Data extracted from a collection
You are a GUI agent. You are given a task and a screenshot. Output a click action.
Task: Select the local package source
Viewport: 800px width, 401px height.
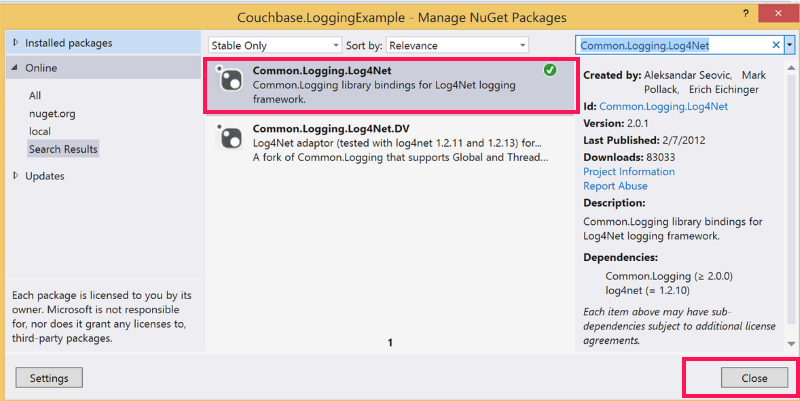tap(40, 131)
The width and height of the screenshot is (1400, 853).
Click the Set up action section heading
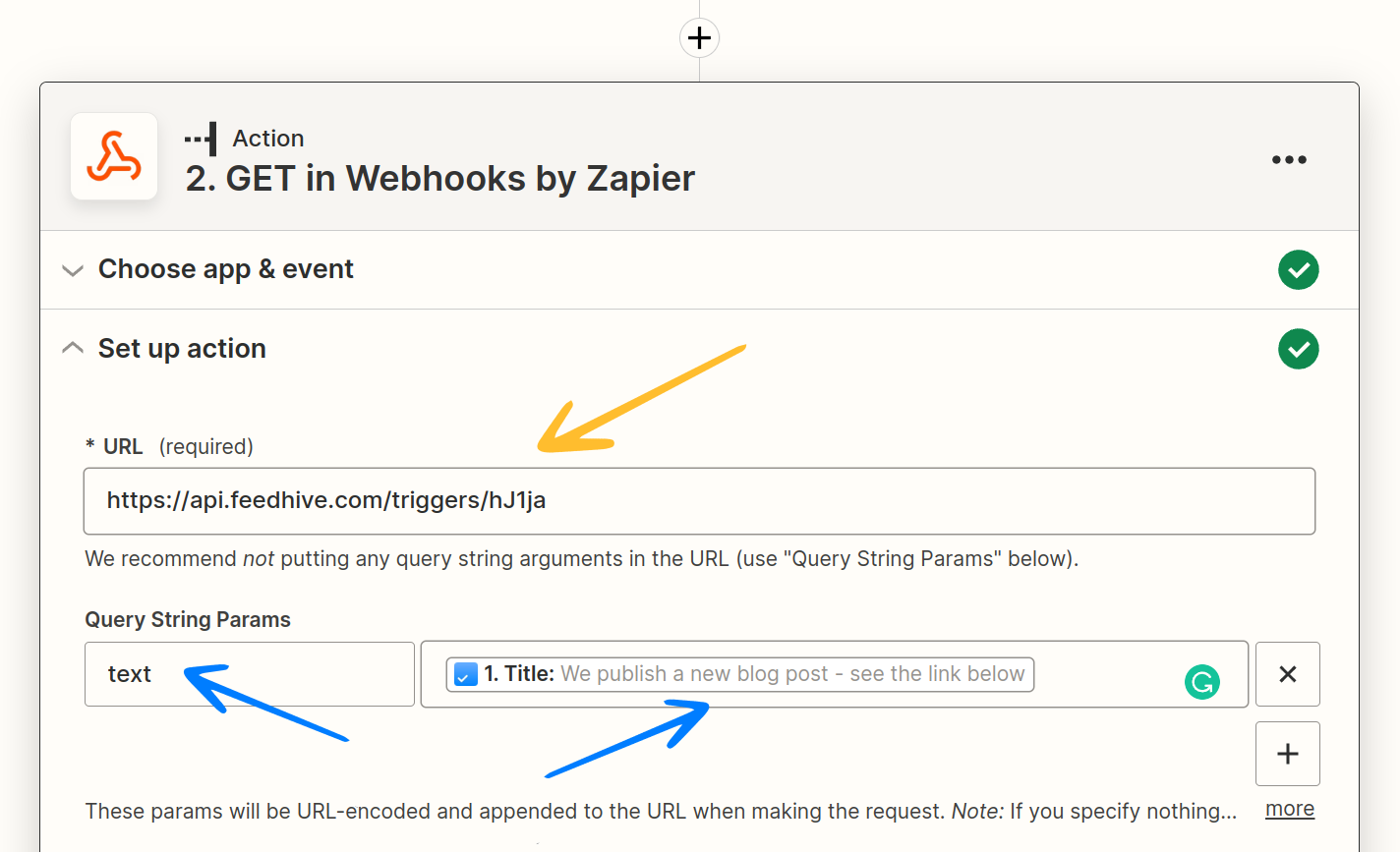182,349
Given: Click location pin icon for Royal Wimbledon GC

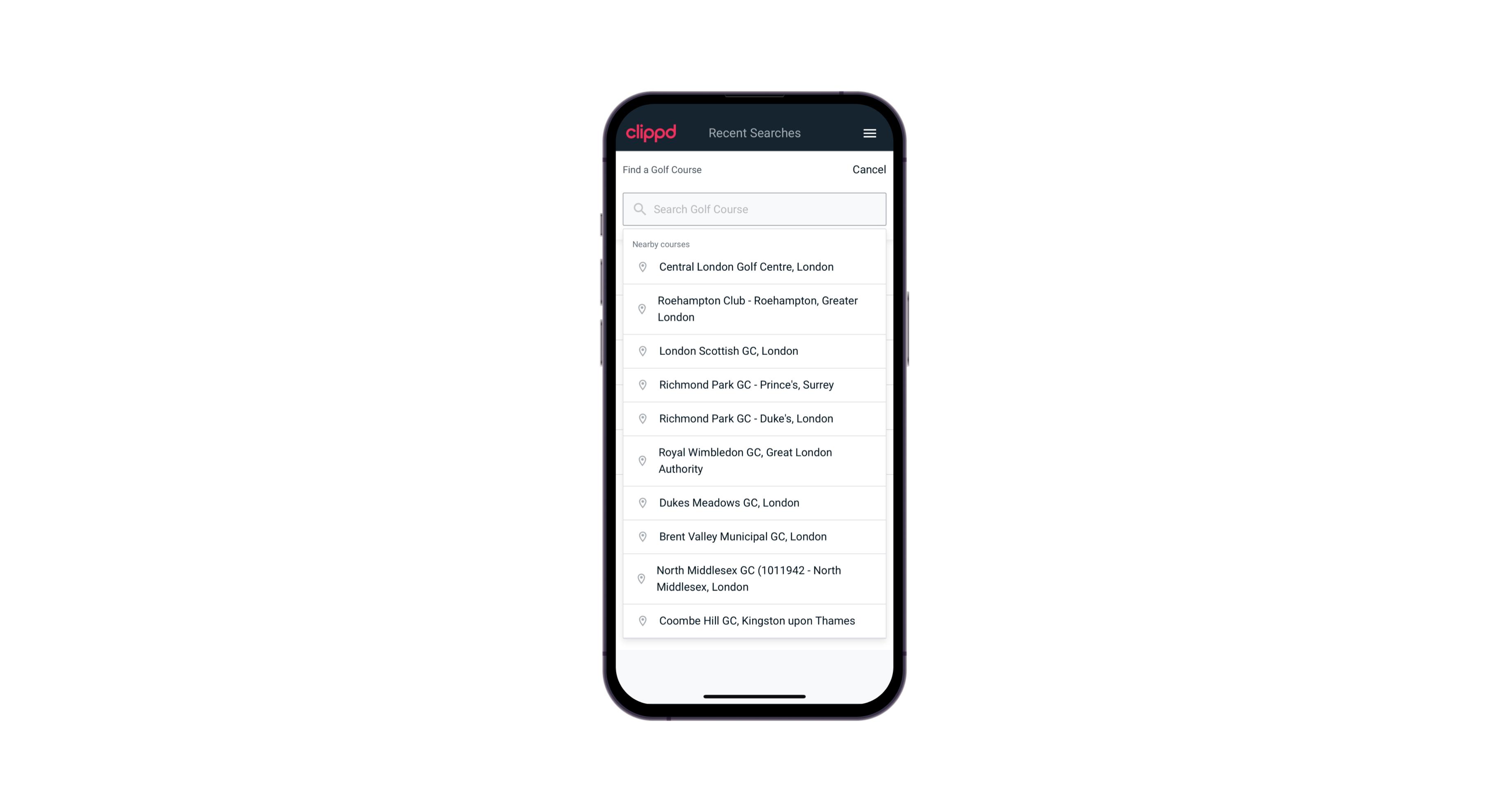Looking at the screenshot, I should 641,460.
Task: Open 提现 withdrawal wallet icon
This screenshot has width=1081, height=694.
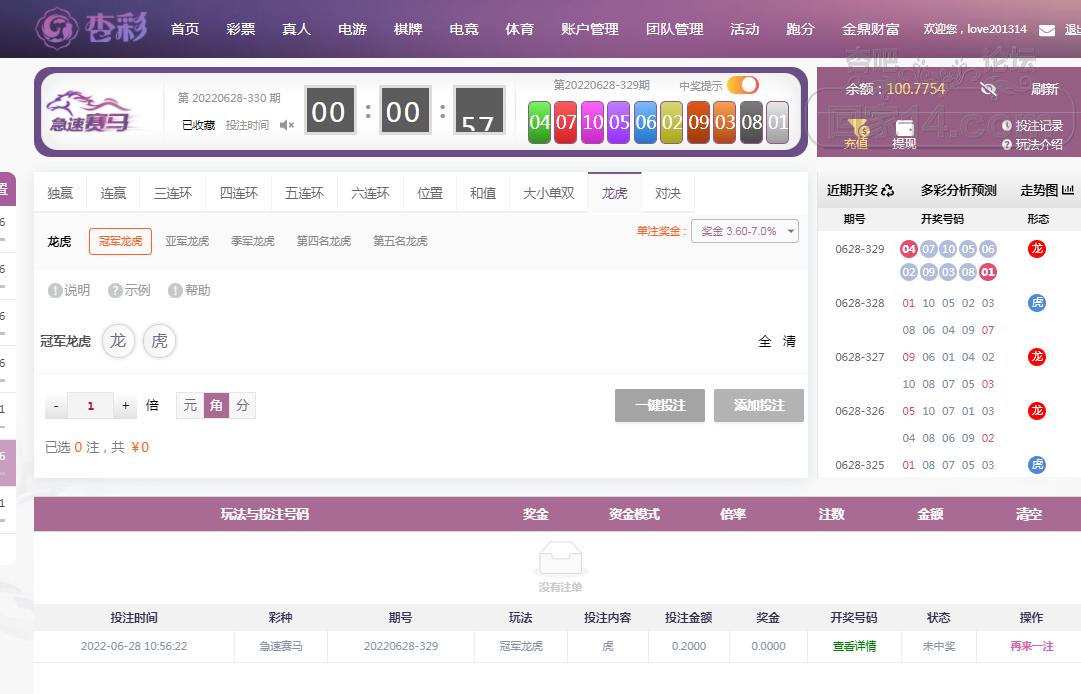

§ TASK TO CARRY OUT: Starting at the line that contains "The width and", write out every line through the end of the entries, both ends included, without any pictures.

§ ANSWER TO THIS TASK:
The width and height of the screenshot is (1400, 853).
Click the Set up action section heading
182,349
Given: Click location pin icon for Royal Wimbledon GC

Looking at the screenshot, I should 641,460.
Task: Open 提现 withdrawal wallet icon
This screenshot has width=1081, height=694.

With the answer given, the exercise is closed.